<_whitenotifier-4>
[amaranth-lang/amaranth-lang.github.io] github-merge-queue[bot] f914629 - Deploying to main from @ amaranth-lang/amaranth@590cba1d6c00dffba7abb5f399680ac50e252adf 🚀
_whitelogger_ has joined #amaranth-lang
_whitelogger_ has quit [Remote host closed the connection]

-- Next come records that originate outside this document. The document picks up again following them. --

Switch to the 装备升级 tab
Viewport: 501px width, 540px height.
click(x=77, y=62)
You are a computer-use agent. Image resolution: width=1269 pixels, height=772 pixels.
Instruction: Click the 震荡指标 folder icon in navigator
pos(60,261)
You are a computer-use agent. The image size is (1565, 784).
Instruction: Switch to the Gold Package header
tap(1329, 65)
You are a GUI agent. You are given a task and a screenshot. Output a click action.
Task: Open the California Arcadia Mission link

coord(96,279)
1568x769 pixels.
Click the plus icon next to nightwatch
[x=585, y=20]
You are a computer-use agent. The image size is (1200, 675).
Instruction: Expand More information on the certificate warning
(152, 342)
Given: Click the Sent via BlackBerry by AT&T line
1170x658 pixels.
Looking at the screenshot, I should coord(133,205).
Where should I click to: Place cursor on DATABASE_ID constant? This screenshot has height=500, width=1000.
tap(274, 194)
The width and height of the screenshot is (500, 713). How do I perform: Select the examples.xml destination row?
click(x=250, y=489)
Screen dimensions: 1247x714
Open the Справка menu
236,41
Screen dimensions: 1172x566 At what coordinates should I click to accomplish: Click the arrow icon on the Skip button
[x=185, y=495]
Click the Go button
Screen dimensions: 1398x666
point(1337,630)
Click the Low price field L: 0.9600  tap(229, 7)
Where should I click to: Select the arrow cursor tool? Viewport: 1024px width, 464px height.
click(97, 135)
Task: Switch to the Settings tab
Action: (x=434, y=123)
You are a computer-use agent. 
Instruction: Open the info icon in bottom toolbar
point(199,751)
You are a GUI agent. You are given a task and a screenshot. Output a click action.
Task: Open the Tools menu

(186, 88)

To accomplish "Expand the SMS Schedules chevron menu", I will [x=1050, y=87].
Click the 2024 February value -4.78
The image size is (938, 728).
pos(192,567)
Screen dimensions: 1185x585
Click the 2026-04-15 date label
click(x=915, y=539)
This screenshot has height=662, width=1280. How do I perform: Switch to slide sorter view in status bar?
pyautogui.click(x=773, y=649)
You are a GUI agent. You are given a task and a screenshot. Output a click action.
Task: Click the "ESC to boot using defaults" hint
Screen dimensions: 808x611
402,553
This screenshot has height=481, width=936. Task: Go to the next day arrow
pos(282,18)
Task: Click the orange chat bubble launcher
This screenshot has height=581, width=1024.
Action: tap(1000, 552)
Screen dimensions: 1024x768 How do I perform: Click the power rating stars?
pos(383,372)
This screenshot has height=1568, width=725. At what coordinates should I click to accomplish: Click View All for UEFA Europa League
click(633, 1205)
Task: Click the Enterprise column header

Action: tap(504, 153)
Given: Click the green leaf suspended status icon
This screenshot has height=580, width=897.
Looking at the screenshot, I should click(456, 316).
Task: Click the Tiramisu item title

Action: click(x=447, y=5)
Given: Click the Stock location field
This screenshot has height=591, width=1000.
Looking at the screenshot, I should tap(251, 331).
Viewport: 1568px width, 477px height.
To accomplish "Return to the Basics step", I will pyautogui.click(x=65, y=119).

_whitelogger_ has joined #amaranth-lang
__DuBPiRaTe__ has quit [Quit: Leaving]
_whitelogger_ has quit [Remote host closed the connection]
<Seb[m]>
I have a bit of a design question that I thought perhaps someone here might be interested to weigh in on. Context is I have quite a complex DSP pipeline running at audio rate, all components connected with streams.
<Seb[m]>
Most components perform multiplies. As a result, designs run out of multipliers before any other FPGA resource. However, due to the low sample rate, the ECP5 DSP tiles are quite under-utilized. So, I have been prototyping with a tagged message-ring-like arrangement, where each multiply implies a message on the ring, and if the component state machines on the same rings match, the multiplier throughput can still be close to 100%:
<Seb[m]>
It seems to work okay and doesn't use much FPGA resources, but does this design seem remotely sane? Anyone know if there is any literature on an arrangement like this? I have not been able to find much
<adamgreig[m]>
seems reasonable enough, though i've usually just had one clock domain and the other elements can skip processing every other (or every n) cycles, saves needing the asyncfifo and other complexity
<adamgreig[m]>
you could have the A side run on even clock cycles and B on odd and the multipliers on both or something
<adamgreig[m]>
but also: the exp5 multipliers can actually run DDR, so you could clock the whole thing at 60M and still get two multiplies per cycle out
vk2seb[m] has joined #amaranth-lang
<vk2seb[m]>
oho, very interesting that the ECP5 multipliers can run DDR. Was not aware of that. That seems much cleaner!
<vk2seb[m]>
And lower latency too, although a few clocks doesn't matter so much for this application.
<adamgreig[m]>
it will probably be a lot more annoying to set up and use though 😅
<adamgreig[m]>
I'd personally just keep what you have, if it's working ok
Guest72 has quit [Quit: Client closed]
zyp[m] has joined #amaranth-lang
<zyp[m]>
IIRC nextpnr can do cross domain constraints now for simple cases like a CLKDIVF making a 60MHz clk from a 120MHz clk
<zyp[m]>
which sounds like less hassle to deal with than internal DDR signals
<adamgreig[m]>
yosys cannot infer an ecp5 ddr multiplier either so you'd be completely manually instantiating them which is not hugely fun
<Seb[m]>
Hm, I'd like to avoid manually instantiating things if possible. in any case thanks for the pointers.
<Seb[m]>
In any case I expect 2-rings-per-multiplier to (hopefully) not be necessary for all but the most insane audio projects :)